Selon les informations disponibles, la plateforme couvre les réclamations et les retours d’information sur la qualité des services dans l’hôtellerie-restauration, les prix, les établissements touristiques, le comportement des employés et l’expérience globale des visiteurs. Une telle portée montre que le ministère veut aussi couvrir des problèmes qui ne sont pas nécessairement de grands incidents, mais qui peuvent influencer directement la perception de la destination. Dans un secteur où l’on s’attend à une croissance de la demande, un système standardisé de signalements peut aider à reconnaître à temps les schémas récurrents. Si, par exemple, les réclamations concernent fréquemment un certain type d’établissement ou une région particulière, l’administration peut réagir par un contrôle ciblé ou par des instructions supplémentaires. Mais l’efficacité de la plateforme dépendra de la question de savoir si les usagers recevront de vraies réponses, si les cas seront résolus dans des délais raisonnables et si des mesures seront réellement prises contre les contrevenants.
Le tourisme entre potentiel et conséquences d’un long conflit
La Syrie possède un patrimoine culturel, religieux et archéologique important, mais son potentiel touristique ne peut être séparé des conséquences de la guerre qui a commencé en 2011. L’UNESCO maintient toujours sur la Liste du patrimoine mondial en péril des sites syriens tels que les anciennes villes d’Alep, de Bosra et de Damas, Palmyre, les forteresses croisées du Crac des Chevaliers et de Qal’at Salah El-Din, ainsi que les anciens villages du nord de la Syrie. Ce fait rappelle que la reprise du tourisme n’est pas seulement une question de campagnes marketing, mais aussi de protection des monuments, de reconstruction des infrastructures, de sécurité des visiteurs et de coopération internationale dans la préservation du patrimoine. Le tourisme culturel peut avoir un fort effet économique, mais seulement s’il se développe avec des règles claires de protection des espaces et des communautés locales. Dans le cas contraire, le retour rapide des visiteurs peut alourdir encore la charge pesant sur des sites déjà sensibles ou endommagés.

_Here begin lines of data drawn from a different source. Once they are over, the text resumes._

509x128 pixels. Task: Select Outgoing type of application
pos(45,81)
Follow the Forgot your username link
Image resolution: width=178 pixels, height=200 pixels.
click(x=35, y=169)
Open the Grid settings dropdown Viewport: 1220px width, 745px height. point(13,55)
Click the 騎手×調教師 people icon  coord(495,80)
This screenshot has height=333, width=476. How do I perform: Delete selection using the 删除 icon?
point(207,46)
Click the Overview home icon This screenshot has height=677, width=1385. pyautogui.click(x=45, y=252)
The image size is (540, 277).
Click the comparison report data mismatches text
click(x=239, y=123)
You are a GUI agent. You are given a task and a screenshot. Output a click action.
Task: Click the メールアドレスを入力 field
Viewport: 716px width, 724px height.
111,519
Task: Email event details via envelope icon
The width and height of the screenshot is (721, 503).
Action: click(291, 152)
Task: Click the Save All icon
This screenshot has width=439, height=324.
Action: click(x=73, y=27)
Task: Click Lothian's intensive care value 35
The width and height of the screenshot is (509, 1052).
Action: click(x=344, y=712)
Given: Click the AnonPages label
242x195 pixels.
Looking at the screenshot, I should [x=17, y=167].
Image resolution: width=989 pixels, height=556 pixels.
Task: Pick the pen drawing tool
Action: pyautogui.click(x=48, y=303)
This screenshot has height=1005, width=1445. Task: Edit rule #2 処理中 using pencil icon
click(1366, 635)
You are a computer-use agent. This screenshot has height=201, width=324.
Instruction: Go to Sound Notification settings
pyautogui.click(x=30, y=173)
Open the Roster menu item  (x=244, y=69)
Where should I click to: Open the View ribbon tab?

Le contexte économique est également exigeant. Dans un rapport publié en 2025, la Banque mondiale a indiqué qu’après une baisse de 1,5 pour cent en 2024, l’économie syrienne ne pouvait espérer qu’une croissance modeste de 1 pour cent en 2025, avec des défis sécuritaires persistants, une liquidité limitée et une incertitude concernant le soutien extérieur. La même institution a averti que la reprise se déroule dans des circonstances marquées par de grands besoins de reconstruction et de faibles capacités du secteur public. Dans un tel environnement, le tourisme peut apporter des recettes en devises, de l’emploi et un stimulant pour les petits entrepreneurs, mais il ne peut pas résoudre à lui seul les problèmes structurels de l’économie. Une plateforme comme Labaeik n’est donc utile que si elle fait partie d’une réforme plus large comprenant une délivrance transparente des licences, le renforcement des inspections, l’investissement dans le transport, la numérisation des services publics et une meilleure coordination entre les ministères, les autorités locales et le secteur privé.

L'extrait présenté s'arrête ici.